In the September 2013 edition of the British Medical Journal, Robyn Clay-Williams has published a thought provoking article on the modelling of clinical risk management on civil aviation practices, and questions whether a military aviation model may be more prudent when assessing and managing risk in the healthcare environment.  The abstract can be found HERE.

The author questions the appropriateness of translating sometimes rigid civil aviation processes (and a zero tolerance for risk) into healthcare, as some healthcare systems (such as emergency departments and intensive care units) need more flexibility and autonomy in their workings and risk management. She suggests managing risk in high stakes clinical environments such as these would be more conducive to a military aviation model – the parallels being teams with limited resources who deal routinely with unpredictable situations, complex and time critical operations (as would happen frequently in the pre-hospital environment or the ED resus room).

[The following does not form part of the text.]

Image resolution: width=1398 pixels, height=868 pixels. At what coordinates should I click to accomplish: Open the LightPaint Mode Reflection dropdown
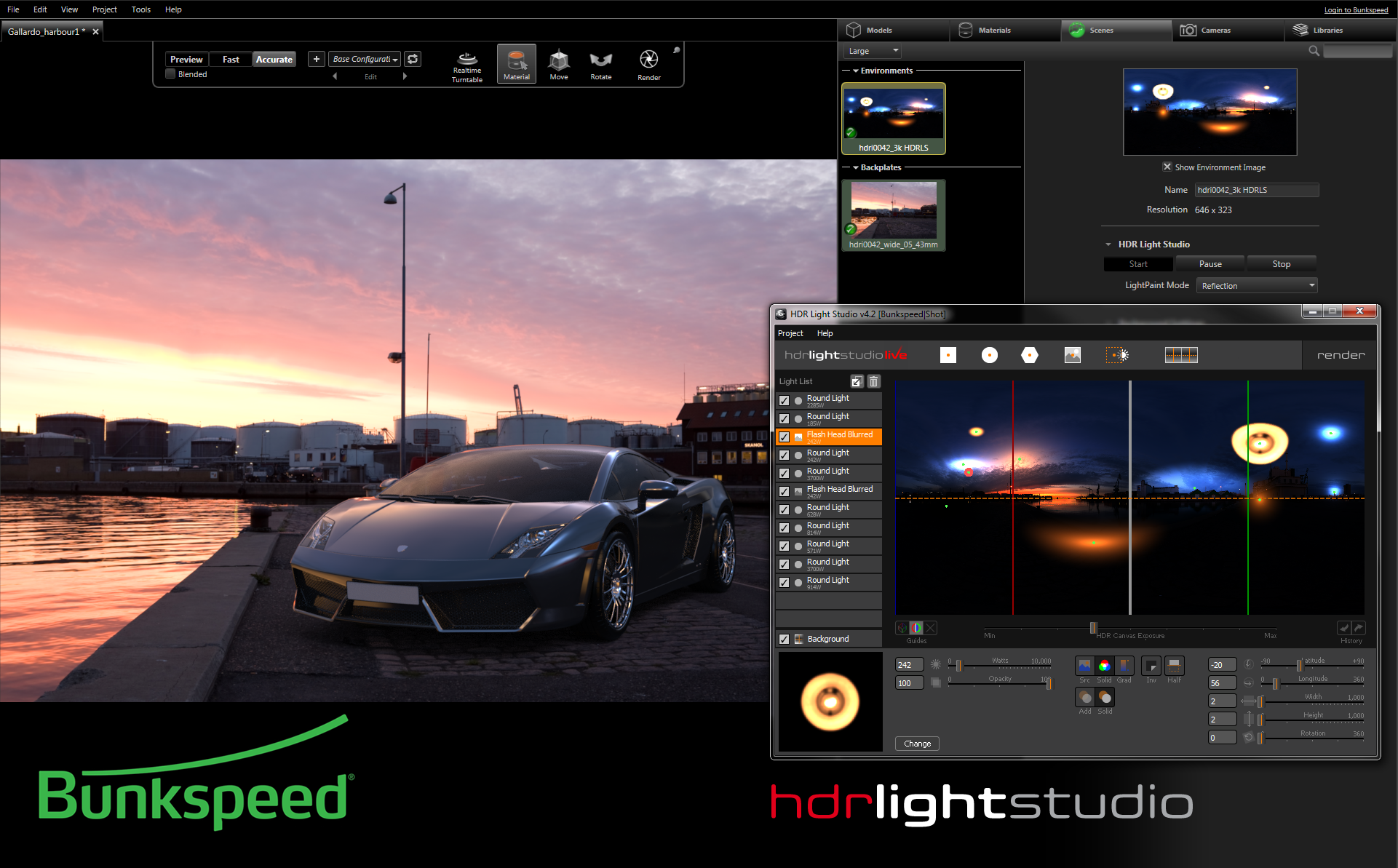click(1257, 286)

Suggestions for improving the adaptability and resilience of health care organizations in the realms of risk management derived from a military model include:

  • planning for the unexpected
  • training for the worst: simulation training of worst case scenarios allows decision making under pressure and can help develop spare capacity
  • training disparate teams together: multidisciplinary and inter-departmental simulation training
  • learning about the limits of human performance
  • supported simulation allowing development of
    • self-awareness
    • contingency planning
    • communication skills.

At Auckland ED we have begun multi-disciplinary simulation afternoons with other clinical departments, out first event included HEMS, Emergency Department, Trauma Surgery, Cardiothoracics, Anaesthetics and Operating Theatres.  This was invaluable in ‘testing the system’ involving handover, clinical management, resourcing (labs, radiology, blood bank, theatre) and most especially inter-departmental communication and teamwork.  Our first simulation has garnered resounding positive feedback from all involved.

I would be interested in comments from others who are doing inter-departmental simulation and team training.